= Task instructions =
Treat the line containing "Open the search magnifier icon" as the first line of the answer and the last line of the data as its final line, reproducing every line between exactly.

= Extracted entries =
========================================

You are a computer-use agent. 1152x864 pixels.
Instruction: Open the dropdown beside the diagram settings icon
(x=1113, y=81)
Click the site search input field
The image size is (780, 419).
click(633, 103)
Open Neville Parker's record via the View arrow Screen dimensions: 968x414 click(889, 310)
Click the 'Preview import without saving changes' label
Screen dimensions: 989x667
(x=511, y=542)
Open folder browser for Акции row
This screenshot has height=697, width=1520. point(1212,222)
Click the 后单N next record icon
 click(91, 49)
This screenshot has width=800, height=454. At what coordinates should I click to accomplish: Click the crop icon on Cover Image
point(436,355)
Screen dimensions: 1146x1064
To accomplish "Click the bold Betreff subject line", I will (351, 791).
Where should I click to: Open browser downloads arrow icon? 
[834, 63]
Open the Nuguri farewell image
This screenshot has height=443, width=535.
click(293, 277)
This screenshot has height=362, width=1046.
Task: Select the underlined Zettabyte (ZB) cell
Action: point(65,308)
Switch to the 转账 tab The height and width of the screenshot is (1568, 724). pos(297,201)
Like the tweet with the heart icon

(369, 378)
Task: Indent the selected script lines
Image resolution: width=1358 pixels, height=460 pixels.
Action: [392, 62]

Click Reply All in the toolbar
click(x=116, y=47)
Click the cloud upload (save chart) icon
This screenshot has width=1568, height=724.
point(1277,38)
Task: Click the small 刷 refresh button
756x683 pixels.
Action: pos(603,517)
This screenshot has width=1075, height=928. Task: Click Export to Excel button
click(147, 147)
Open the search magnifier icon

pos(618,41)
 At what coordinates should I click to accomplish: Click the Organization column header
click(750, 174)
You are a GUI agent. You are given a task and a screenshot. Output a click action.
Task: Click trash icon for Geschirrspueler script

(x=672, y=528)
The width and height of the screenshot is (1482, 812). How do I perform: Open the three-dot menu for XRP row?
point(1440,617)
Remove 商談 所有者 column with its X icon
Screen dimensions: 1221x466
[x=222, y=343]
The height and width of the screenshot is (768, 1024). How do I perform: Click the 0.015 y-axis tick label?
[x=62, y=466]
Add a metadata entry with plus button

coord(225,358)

========================================

= Answer =
Open the search magnifier icon

pos(618,41)
 At what coordinates should I click to accomplish: Click the Organization column header
click(750, 174)
You are a GUI agent. You are given a task and a screenshot. Output a click action.
Task: Click trash icon for Geschirrspueler script

(x=672, y=528)
The width and height of the screenshot is (1482, 812). How do I perform: Open the three-dot menu for XRP row?
point(1440,617)
Remove 商談 所有者 column with its X icon
Screen dimensions: 1221x466
[x=222, y=343]
The height and width of the screenshot is (768, 1024). How do I perform: Click the 0.015 y-axis tick label?
[x=62, y=466]
Add a metadata entry with plus button

coord(225,358)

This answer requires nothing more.